◆ **Problem statement**
In the study summary below, rewrite more briefly the paragraph that begins "The risk of developing PCP may be decreased with treatment-induced," keeping its main facts.

◆ **Provided text**

•••••

A Study to Evaluate the Impact of Stopping Treatment for the Prevention of Pneumonia in HIV-Positive Patients Receiving Anti-HIV Drugs Who Have Increased CD4 Cell Counts

2014-08-27 03:59:54 | BioPortfolio


The purpose of this study is to see how often Pneumocystis carinii pneumonia (PCP) occurs in HIV-positive patients who have stopped taking medications that help prevent PCP.

The risk of developing PCP may be decreased when an HIV-positive patient's CD4 cell counts (cells of the immune system which fight infection) are more than 200 cells/mm3. This study looks at whether it is acceptable to stop PCP prevention treatment in these patients.


The risk of developing PCP may be decreased with treatment-induced recovery of CD4 counts to > 200 cells/mm3. Few data exist to confirm or negate the continued necessity of PCP prophylaxis for such patients. This study will assess the effects of discontinuing therapy.

•••••

[Saved data entries]
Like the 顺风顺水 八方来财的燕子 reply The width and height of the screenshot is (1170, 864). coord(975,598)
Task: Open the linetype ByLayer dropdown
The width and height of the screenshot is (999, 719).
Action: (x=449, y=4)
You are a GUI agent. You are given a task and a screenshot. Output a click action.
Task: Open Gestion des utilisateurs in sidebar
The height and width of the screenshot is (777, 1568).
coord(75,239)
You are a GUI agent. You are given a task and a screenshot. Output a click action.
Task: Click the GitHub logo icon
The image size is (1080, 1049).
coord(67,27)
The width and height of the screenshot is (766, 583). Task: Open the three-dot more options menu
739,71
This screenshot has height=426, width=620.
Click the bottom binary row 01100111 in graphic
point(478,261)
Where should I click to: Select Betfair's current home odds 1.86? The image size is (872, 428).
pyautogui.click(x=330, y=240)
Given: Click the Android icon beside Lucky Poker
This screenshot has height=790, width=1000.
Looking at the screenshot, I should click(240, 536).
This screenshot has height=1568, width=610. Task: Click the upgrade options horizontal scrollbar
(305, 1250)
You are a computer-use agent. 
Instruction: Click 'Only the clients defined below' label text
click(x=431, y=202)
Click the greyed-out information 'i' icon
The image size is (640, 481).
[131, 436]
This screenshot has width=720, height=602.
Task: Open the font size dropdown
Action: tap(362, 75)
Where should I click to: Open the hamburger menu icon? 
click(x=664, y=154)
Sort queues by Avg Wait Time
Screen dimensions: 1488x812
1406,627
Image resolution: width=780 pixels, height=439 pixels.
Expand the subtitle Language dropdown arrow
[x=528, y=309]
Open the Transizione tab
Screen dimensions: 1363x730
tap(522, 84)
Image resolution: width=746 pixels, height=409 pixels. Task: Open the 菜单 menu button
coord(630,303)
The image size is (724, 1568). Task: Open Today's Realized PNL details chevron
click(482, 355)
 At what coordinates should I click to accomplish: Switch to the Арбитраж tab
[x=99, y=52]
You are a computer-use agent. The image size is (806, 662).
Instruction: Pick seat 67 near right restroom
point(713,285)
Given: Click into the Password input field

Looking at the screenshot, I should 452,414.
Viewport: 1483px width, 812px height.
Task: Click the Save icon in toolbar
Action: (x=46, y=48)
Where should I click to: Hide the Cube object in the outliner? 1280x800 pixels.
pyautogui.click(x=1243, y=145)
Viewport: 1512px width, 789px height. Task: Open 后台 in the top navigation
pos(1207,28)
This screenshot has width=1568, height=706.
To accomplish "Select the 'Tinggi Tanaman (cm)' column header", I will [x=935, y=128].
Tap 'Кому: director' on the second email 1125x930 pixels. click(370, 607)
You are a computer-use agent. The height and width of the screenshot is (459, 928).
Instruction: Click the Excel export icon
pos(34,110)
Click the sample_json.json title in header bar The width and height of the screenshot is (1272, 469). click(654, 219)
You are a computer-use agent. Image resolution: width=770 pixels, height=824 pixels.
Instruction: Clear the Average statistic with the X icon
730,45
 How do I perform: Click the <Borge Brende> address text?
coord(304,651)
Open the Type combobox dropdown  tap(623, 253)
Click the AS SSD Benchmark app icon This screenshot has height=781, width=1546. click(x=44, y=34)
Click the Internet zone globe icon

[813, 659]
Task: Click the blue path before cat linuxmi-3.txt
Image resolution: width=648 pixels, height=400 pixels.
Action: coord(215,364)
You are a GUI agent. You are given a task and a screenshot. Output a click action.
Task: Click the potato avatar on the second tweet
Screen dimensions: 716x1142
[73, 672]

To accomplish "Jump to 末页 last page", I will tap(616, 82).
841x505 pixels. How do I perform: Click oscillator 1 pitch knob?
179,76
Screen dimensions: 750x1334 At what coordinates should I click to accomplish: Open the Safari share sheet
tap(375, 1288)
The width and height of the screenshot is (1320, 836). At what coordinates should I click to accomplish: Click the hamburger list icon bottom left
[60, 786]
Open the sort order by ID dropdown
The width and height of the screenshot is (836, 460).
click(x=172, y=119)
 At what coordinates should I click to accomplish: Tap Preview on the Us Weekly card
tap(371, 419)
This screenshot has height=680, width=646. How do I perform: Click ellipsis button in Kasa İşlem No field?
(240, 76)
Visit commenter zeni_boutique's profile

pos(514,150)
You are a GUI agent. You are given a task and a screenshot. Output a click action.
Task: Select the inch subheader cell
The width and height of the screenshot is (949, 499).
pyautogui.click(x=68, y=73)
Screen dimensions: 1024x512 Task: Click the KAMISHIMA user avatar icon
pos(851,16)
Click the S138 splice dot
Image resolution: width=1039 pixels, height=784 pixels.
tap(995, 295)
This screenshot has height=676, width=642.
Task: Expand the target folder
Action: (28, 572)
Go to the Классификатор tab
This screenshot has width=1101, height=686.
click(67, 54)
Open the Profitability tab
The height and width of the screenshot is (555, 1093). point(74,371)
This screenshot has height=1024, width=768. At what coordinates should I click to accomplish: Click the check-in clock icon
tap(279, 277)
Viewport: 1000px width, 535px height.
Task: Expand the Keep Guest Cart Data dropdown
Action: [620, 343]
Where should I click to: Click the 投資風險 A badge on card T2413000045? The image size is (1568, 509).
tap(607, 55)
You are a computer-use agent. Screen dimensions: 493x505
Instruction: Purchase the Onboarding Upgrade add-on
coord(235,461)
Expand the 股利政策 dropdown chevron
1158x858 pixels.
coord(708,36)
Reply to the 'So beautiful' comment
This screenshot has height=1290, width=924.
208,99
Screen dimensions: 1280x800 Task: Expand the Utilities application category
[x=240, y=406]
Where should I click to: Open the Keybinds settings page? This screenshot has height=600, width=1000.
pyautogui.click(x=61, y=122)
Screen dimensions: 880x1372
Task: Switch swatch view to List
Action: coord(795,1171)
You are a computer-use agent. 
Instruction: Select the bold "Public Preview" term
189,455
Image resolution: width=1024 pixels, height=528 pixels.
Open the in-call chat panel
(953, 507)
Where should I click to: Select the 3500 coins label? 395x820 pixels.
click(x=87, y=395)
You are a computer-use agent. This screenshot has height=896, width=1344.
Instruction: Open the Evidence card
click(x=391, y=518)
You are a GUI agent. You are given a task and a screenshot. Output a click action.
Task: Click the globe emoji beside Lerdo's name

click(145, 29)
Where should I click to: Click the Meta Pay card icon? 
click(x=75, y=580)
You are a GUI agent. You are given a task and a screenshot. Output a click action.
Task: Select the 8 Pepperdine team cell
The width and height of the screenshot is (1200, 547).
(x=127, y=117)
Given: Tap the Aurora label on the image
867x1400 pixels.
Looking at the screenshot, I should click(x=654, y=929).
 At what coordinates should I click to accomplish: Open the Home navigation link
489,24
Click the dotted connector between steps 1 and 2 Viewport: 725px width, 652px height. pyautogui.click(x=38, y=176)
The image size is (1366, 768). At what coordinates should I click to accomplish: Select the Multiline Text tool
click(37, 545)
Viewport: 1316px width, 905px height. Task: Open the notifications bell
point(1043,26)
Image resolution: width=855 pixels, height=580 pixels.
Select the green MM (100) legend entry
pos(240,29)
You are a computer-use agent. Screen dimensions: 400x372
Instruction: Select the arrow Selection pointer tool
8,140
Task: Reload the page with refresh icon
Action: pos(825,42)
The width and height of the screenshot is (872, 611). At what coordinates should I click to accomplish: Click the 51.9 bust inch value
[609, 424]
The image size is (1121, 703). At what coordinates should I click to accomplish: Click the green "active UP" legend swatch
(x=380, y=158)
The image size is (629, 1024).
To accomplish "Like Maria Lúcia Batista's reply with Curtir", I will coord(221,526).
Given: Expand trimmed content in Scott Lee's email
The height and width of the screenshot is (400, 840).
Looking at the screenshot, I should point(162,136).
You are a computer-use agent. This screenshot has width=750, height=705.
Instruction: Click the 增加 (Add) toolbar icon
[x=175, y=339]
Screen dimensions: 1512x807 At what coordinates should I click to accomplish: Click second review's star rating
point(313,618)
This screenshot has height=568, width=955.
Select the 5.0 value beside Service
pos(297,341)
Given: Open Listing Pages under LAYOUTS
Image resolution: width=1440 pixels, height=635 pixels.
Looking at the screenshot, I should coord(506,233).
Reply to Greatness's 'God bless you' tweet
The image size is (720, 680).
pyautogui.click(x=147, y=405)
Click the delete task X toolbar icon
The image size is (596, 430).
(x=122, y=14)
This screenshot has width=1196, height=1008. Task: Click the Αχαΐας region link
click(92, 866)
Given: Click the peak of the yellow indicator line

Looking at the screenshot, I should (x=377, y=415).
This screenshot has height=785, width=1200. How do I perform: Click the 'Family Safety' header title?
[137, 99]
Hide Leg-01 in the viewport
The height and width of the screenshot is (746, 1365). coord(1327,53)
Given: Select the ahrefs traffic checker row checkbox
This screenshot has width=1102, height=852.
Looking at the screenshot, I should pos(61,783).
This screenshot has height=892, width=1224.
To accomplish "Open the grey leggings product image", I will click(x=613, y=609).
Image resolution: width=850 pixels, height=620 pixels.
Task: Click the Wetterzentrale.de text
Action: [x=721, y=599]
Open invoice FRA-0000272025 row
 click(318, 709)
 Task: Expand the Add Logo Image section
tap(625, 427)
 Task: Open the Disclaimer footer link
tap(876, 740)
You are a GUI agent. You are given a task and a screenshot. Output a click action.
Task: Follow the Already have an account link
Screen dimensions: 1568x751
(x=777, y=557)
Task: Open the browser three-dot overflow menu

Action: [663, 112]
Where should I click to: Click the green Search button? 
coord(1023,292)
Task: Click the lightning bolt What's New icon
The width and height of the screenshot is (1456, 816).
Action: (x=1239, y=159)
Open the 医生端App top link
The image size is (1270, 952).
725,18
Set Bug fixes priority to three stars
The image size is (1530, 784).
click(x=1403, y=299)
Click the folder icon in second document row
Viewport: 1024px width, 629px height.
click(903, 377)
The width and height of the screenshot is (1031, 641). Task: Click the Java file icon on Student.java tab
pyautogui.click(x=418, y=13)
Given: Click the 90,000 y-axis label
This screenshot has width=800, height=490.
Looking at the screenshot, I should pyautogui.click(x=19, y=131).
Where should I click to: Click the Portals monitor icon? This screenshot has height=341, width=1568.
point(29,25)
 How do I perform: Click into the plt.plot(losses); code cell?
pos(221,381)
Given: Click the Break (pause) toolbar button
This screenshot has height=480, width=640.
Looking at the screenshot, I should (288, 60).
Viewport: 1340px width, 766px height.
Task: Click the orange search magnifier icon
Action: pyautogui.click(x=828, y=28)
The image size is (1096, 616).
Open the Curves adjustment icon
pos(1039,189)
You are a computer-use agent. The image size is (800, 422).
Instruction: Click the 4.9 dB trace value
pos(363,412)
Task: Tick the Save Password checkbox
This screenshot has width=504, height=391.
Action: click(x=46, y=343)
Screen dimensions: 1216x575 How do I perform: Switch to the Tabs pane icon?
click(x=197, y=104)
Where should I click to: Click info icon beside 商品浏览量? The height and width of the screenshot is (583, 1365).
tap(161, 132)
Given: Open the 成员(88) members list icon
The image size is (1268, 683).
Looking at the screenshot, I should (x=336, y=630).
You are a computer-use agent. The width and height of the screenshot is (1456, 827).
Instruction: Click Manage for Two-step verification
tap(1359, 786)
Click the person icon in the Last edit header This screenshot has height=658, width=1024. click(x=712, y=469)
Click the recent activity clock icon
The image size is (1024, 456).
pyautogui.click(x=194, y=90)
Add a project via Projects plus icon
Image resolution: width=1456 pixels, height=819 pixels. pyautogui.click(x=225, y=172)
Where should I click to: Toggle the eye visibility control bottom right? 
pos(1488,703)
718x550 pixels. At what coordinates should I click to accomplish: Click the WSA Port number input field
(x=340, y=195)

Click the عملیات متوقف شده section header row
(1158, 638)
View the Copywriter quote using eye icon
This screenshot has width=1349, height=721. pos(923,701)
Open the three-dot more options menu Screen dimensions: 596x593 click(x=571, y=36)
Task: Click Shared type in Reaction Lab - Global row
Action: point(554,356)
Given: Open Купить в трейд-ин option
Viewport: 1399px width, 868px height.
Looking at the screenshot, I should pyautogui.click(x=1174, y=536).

•••••

◆ **Exercise result**
PCP risk may drop when treatment brings CD4 counts back above 200 cells/mm3, but few data show whether such patients still need PCP prophylaxis. This study will assess the effects of stopping that therapy.